Longtemps,
la perception des effets indésirables des soins, et des erreurs qui les
provoquent lorsqu'ils sont évitables, a relevé principalement de
l'expérience personnelle de chaque soignant, en l'absence de données
épidémiologiques permettant d'estimer l'étendue des dégâts.
À partir du poste
d'observation hospitalier, plusieurs photographies de la situation française
proviennent des résultats de l'étude Eneis. Selon cette étude,
chaque année en France, 70 000 à 110 000 hospitalisations,
ainsi que 120 000 à 190 000 effets indésirables graves
des soins hospitaliers semblent évitables.
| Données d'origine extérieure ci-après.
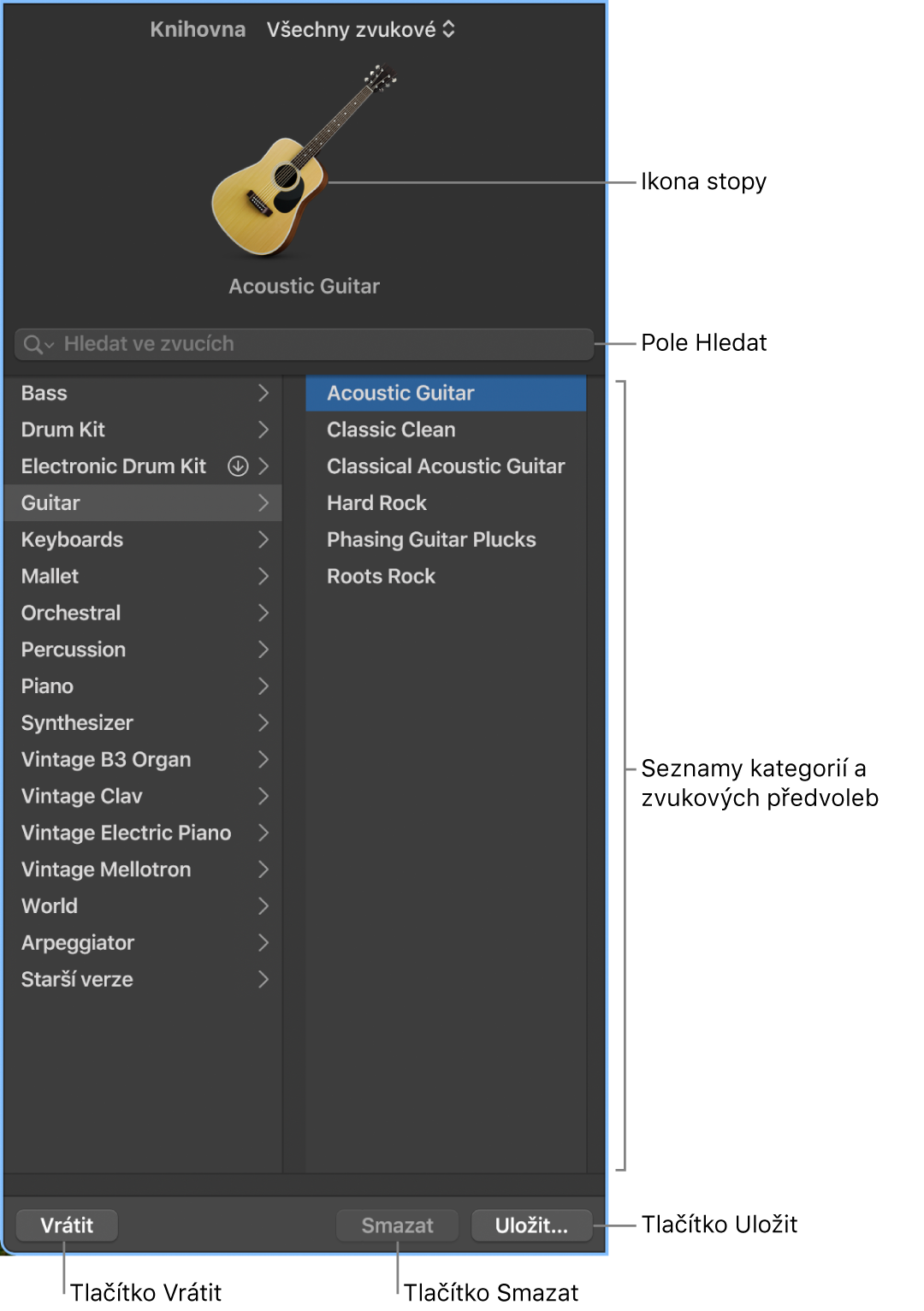This screenshot has width=924, height=1311.
Task: Select the Keyboards category
Action: (x=73, y=540)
Il reste maintenant à
ne plus s'en tenir aux conséquences repérables par les effets indésirables
graves des soins, les plus visibles, et à s'engager dans une analyse plus
systématique et plus approfondie de l'ensemble des erreurs liées
aux soins, notamment les erreurs en soins ambulatoires.
Cette
connaissance de l'étendue des dégâts ne peut contribuer de
manière tangible à la sécurité des patients que si
elle motive les décisions de réorganisation des soins qui s'imposent,
comme ce fut le cas en anesthésie : la prise de conscience à partir
d'une enquête de l'Inserm portant sur l'année 1980 avait conduit
à un décret sur la sécurité anesthésique, publié
en 1994 ; les mesures prises pour la réduction de ce risque ont fait la
preuve de leur efficacité avec une réduction tangible de la mortalité,
constatée en 2003.
À
l'inverse, rien ne change en ce qui concerne le soin médicamenteux en France.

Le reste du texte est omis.